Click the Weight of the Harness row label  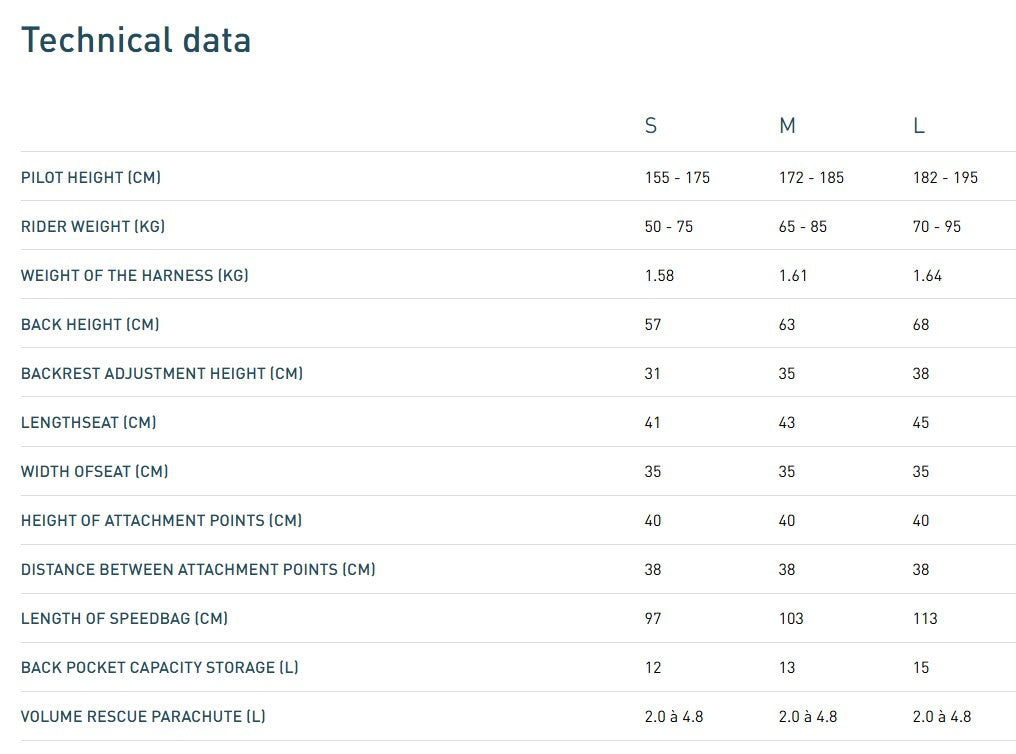tap(135, 275)
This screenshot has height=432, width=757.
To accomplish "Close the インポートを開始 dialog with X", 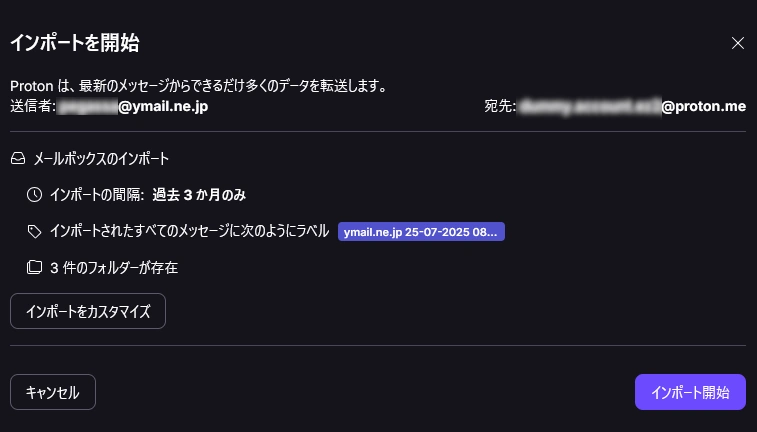I will pos(737,43).
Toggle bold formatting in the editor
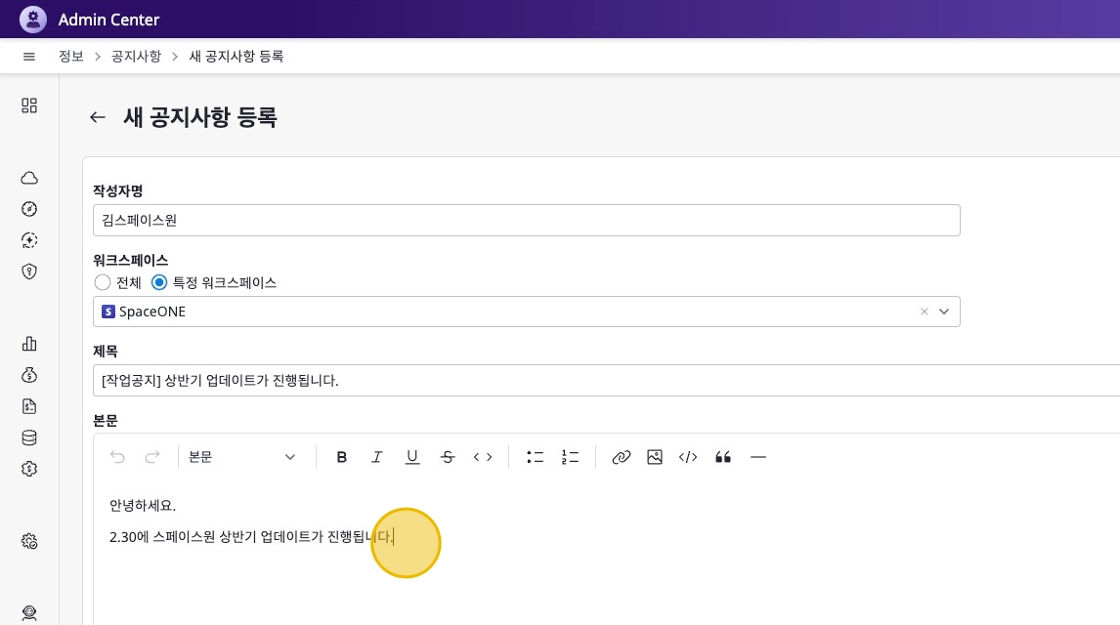 click(342, 457)
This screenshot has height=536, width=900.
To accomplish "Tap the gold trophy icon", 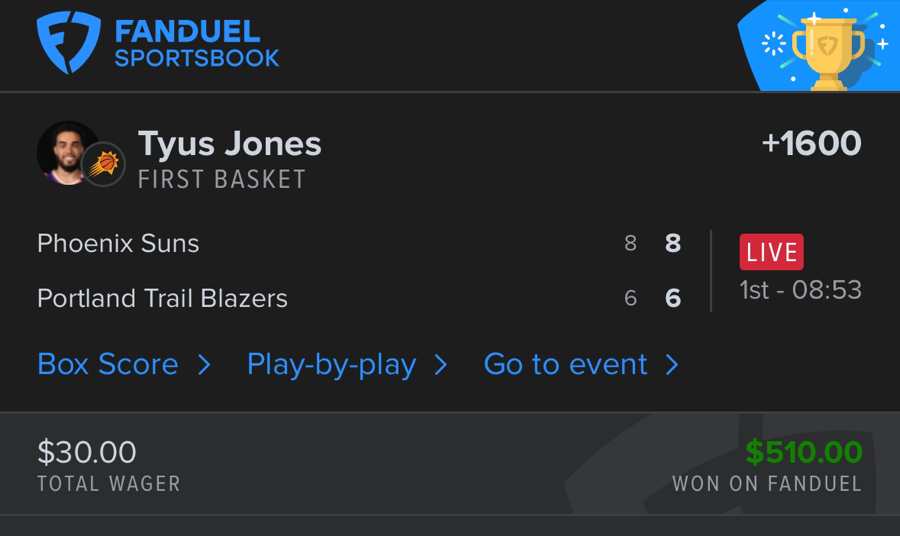I will (x=825, y=52).
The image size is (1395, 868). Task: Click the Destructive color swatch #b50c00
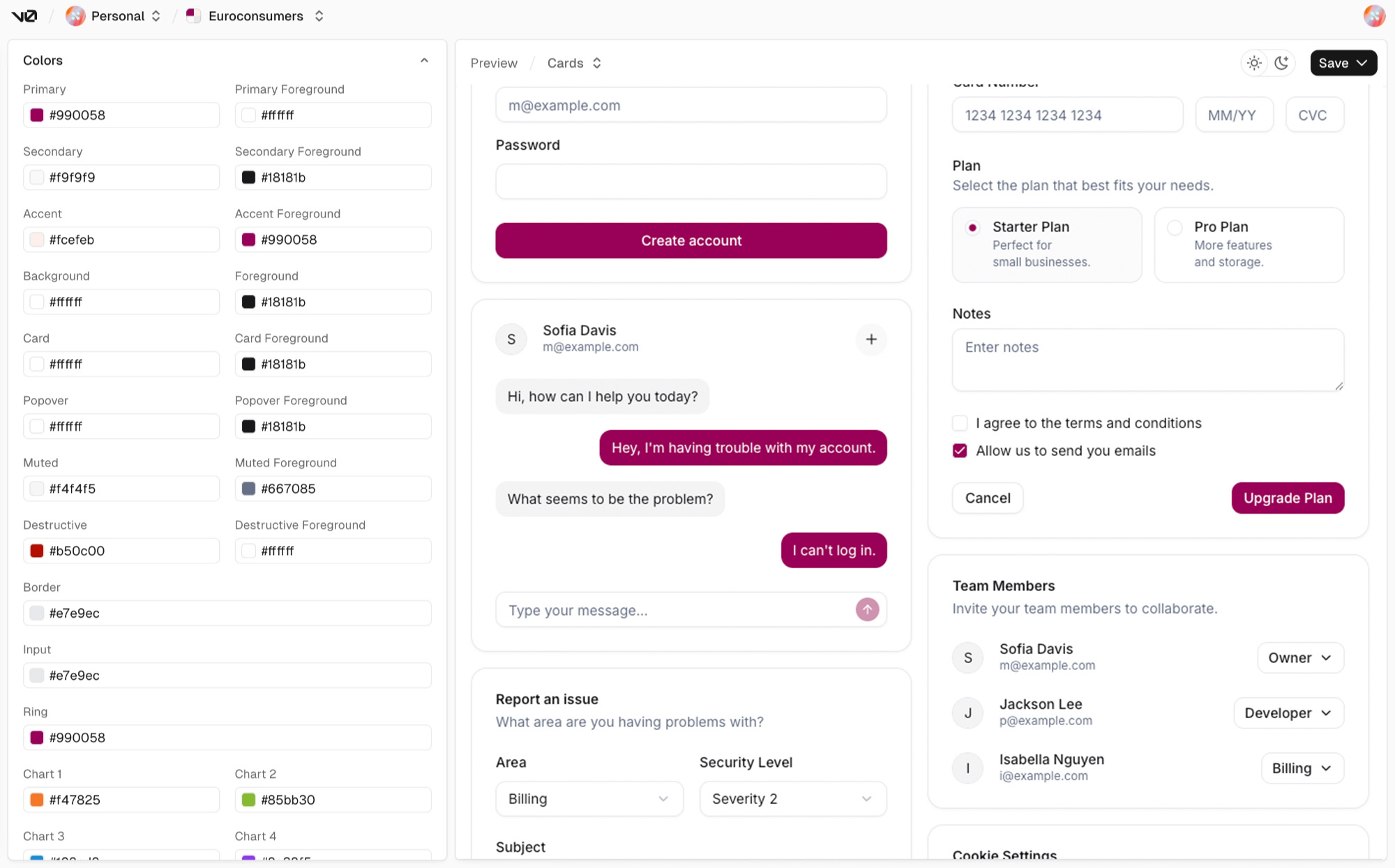(37, 551)
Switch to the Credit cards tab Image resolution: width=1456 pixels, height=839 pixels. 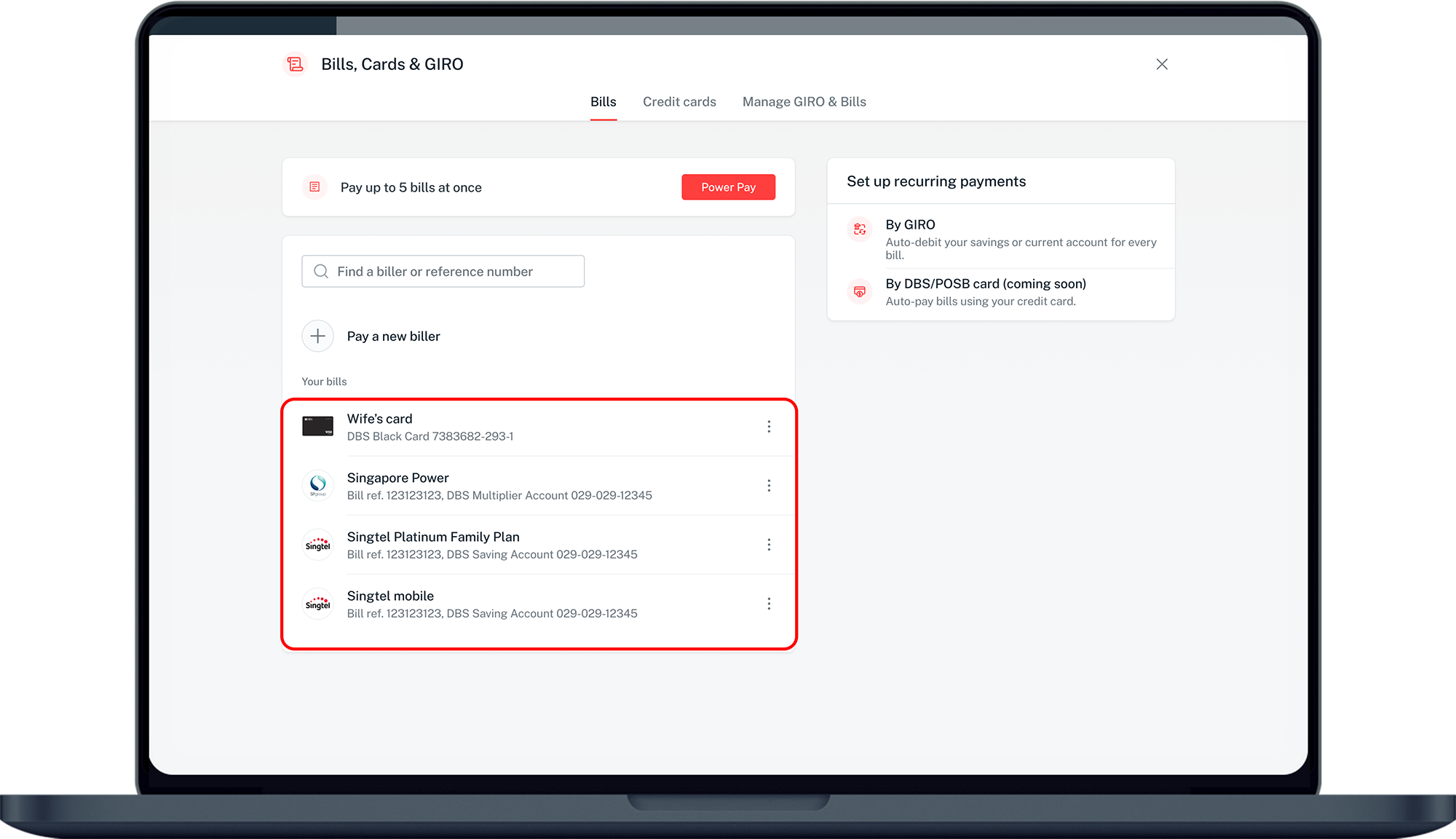(679, 102)
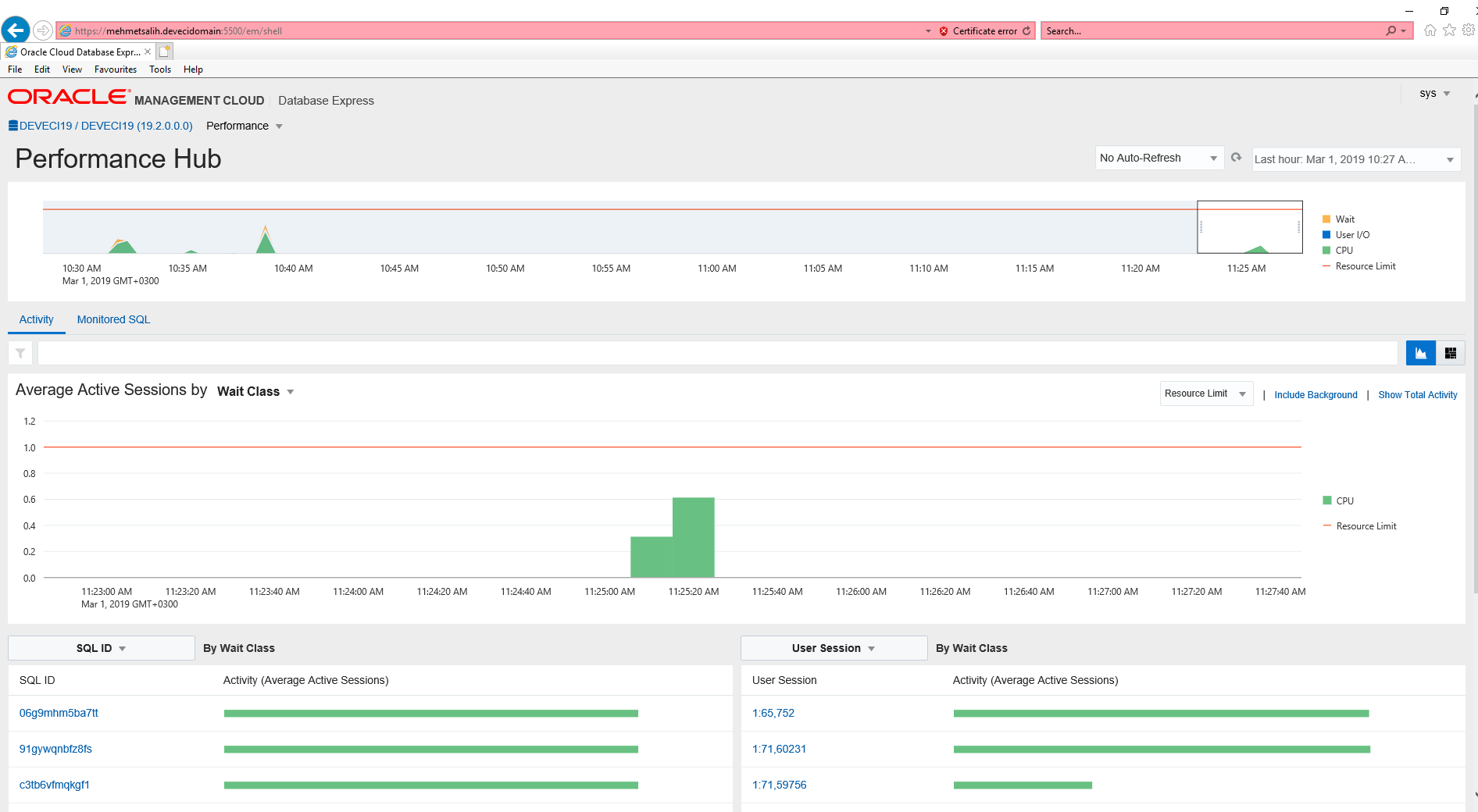Open browser settings gear icon
Image resolution: width=1478 pixels, height=812 pixels.
[x=1468, y=30]
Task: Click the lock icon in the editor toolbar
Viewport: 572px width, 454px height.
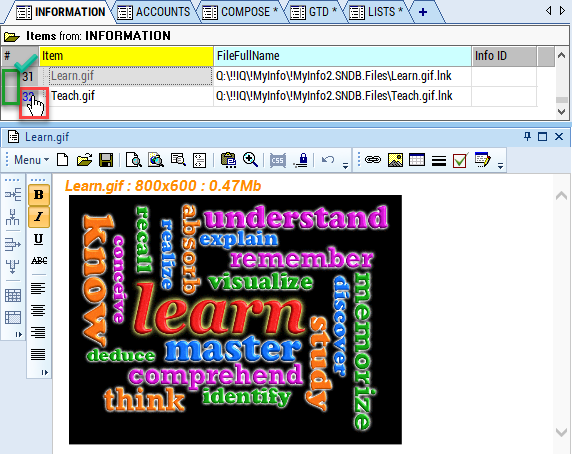Action: click(x=302, y=160)
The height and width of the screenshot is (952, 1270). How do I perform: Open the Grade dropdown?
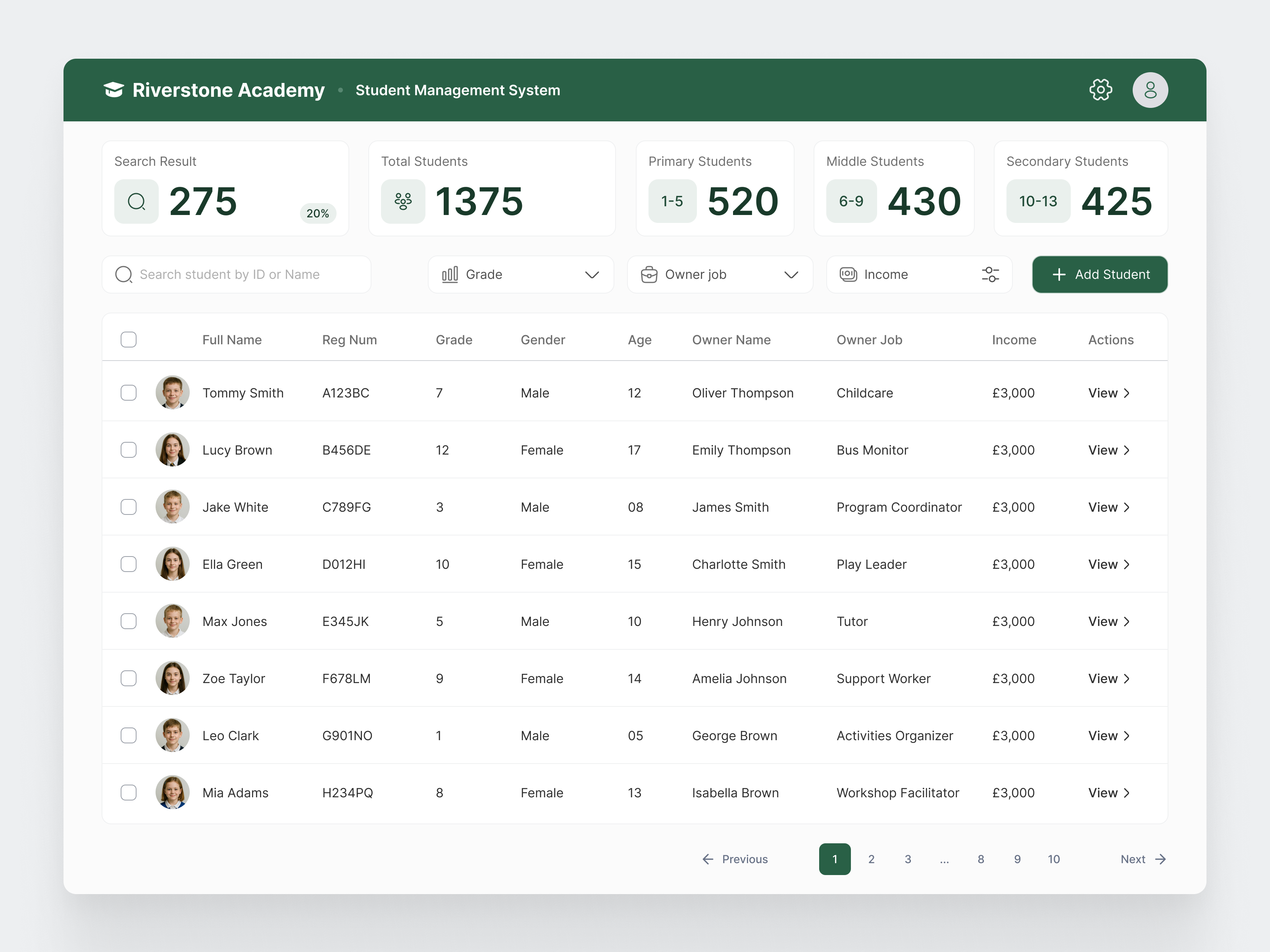click(x=592, y=274)
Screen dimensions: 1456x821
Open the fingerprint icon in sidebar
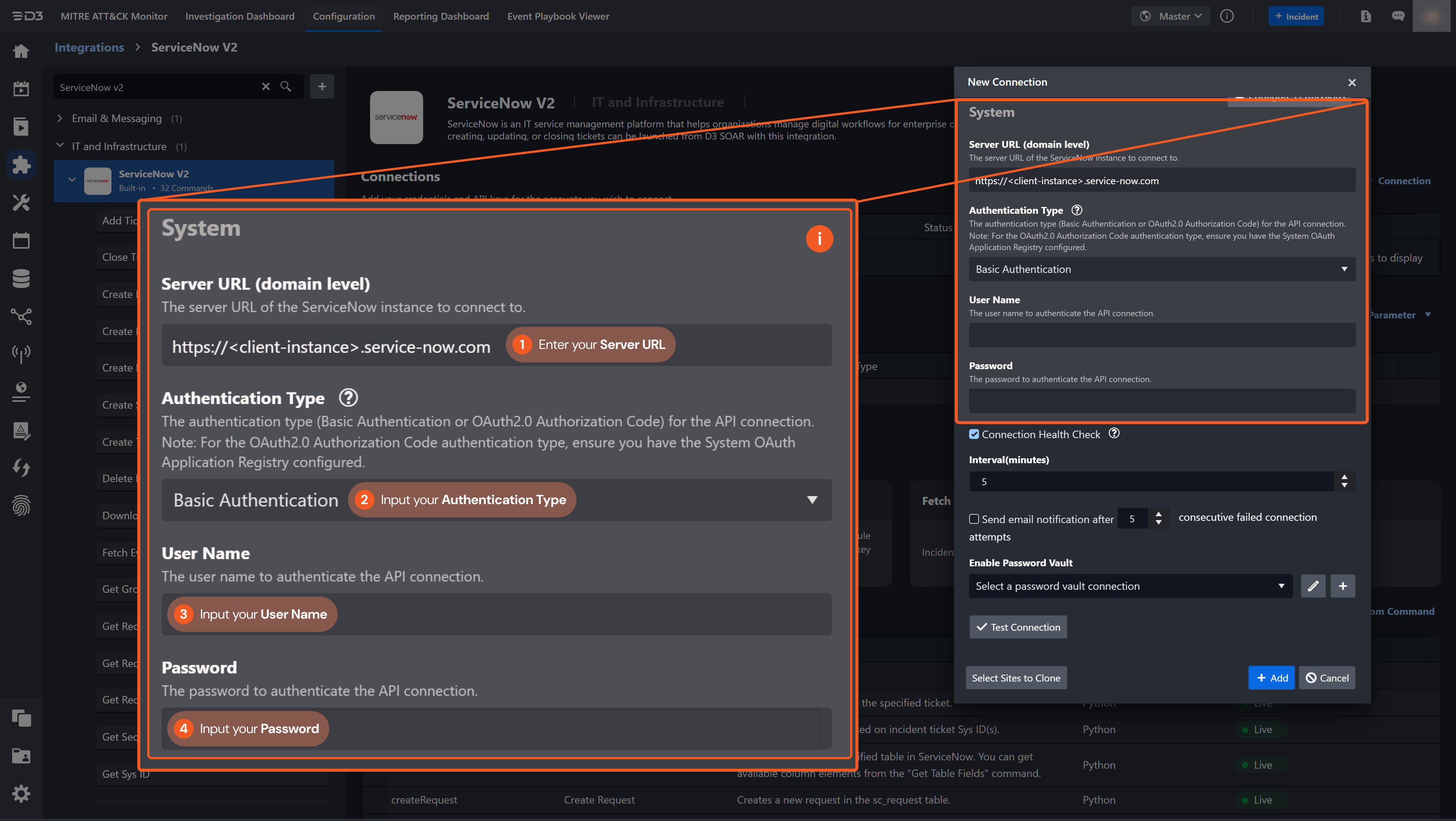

-- -- --

Required work | Put into a numbered list the lines of the material from the line containing "The height and" through the end of the material, both ends included, omitting blank lines and leaving out the pictures.

Solution for this task |
1. The height and width of the screenshot is (952, 1270). How do I perform: Open the Grade dropdown?
2. click(x=592, y=274)
3. Screen dimensions: 1456x821
4. Open the fingerprint icon in sidebar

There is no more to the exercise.